#### [Your task]
All of the entries need to be copied character for character.

[Dataset entries]

•••

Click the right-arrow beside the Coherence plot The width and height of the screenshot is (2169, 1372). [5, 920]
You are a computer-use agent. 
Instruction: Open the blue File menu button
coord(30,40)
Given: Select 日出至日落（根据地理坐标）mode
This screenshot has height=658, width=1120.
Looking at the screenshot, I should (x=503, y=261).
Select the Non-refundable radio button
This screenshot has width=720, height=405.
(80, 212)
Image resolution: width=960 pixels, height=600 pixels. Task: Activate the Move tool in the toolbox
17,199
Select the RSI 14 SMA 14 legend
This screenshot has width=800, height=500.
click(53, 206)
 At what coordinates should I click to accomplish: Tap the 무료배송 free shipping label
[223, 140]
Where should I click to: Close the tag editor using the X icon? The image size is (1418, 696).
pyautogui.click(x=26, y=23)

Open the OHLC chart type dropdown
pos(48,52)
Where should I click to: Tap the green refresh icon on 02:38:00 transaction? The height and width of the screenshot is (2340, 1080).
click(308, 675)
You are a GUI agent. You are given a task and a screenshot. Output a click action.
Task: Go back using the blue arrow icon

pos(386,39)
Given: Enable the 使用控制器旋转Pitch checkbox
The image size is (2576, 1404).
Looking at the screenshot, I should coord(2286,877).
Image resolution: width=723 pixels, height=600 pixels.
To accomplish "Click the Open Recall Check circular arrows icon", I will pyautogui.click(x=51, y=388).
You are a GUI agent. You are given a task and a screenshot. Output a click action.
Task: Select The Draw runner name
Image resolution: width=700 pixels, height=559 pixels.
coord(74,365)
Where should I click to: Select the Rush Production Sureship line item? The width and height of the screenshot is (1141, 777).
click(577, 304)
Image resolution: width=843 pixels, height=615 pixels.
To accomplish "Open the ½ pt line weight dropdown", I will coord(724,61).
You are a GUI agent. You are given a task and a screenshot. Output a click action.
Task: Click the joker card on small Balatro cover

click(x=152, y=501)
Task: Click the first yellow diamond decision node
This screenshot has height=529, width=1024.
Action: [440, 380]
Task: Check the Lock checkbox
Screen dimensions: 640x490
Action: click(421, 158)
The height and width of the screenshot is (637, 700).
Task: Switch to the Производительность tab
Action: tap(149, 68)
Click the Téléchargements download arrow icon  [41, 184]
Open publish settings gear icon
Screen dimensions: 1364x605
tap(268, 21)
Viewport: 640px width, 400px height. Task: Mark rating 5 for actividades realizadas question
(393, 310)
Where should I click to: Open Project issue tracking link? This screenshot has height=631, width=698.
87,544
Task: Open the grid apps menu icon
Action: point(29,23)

•••

#### [Task result]
Click the right-arrow beside the Coherence plot The width and height of the screenshot is (2169, 1372). [5, 920]
You are a computer-use agent. 
Instruction: Open the blue File menu button
coord(30,40)
Given: Select 日出至日落（根据地理坐标）mode
This screenshot has height=658, width=1120.
Looking at the screenshot, I should (x=503, y=261).
Select the Non-refundable radio button
This screenshot has width=720, height=405.
(80, 212)
Image resolution: width=960 pixels, height=600 pixels. Task: Activate the Move tool in the toolbox
17,199
Select the RSI 14 SMA 14 legend
This screenshot has width=800, height=500.
click(53, 206)
 At what coordinates should I click to accomplish: Tap the 무료배송 free shipping label
[223, 140]
Where should I click to: Close the tag editor using the X icon? The image size is (1418, 696).
pyautogui.click(x=26, y=23)

Open the OHLC chart type dropdown
pos(48,52)
Where should I click to: Tap the green refresh icon on 02:38:00 transaction? The height and width of the screenshot is (2340, 1080).
click(308, 675)
You are a GUI agent. You are given a task and a screenshot. Output a click action.
Task: Go back using the blue arrow icon

pos(386,39)
Given: Enable the 使用控制器旋转Pitch checkbox
The image size is (2576, 1404).
Looking at the screenshot, I should coord(2286,877).
Image resolution: width=723 pixels, height=600 pixels.
To accomplish "Click the Open Recall Check circular arrows icon", I will pyautogui.click(x=51, y=388).
You are a GUI agent. You are given a task and a screenshot. Output a click action.
Task: Select The Draw runner name
Image resolution: width=700 pixels, height=559 pixels.
coord(74,365)
Where should I click to: Select the Rush Production Sureship line item? The width and height of the screenshot is (1141, 777).
click(577, 304)
Image resolution: width=843 pixels, height=615 pixels.
To accomplish "Open the ½ pt line weight dropdown", I will coord(724,61).
You are a GUI agent. You are given a task and a screenshot. Output a click action.
Task: Click the joker card on small Balatro cover

click(x=152, y=501)
Task: Click the first yellow diamond decision node
This screenshot has height=529, width=1024.
Action: [440, 380]
Task: Check the Lock checkbox
Screen dimensions: 640x490
Action: click(421, 158)
The height and width of the screenshot is (637, 700).
Task: Switch to the Производительность tab
Action: tap(149, 68)
Click the Téléchargements download arrow icon  [41, 184]
Open publish settings gear icon
Screen dimensions: 1364x605
tap(268, 21)
Viewport: 640px width, 400px height. Task: Mark rating 5 for actividades realizadas question
(393, 310)
Where should I click to: Open Project issue tracking link? This screenshot has height=631, width=698.
87,544
Task: Open the grid apps menu icon
Action: point(29,23)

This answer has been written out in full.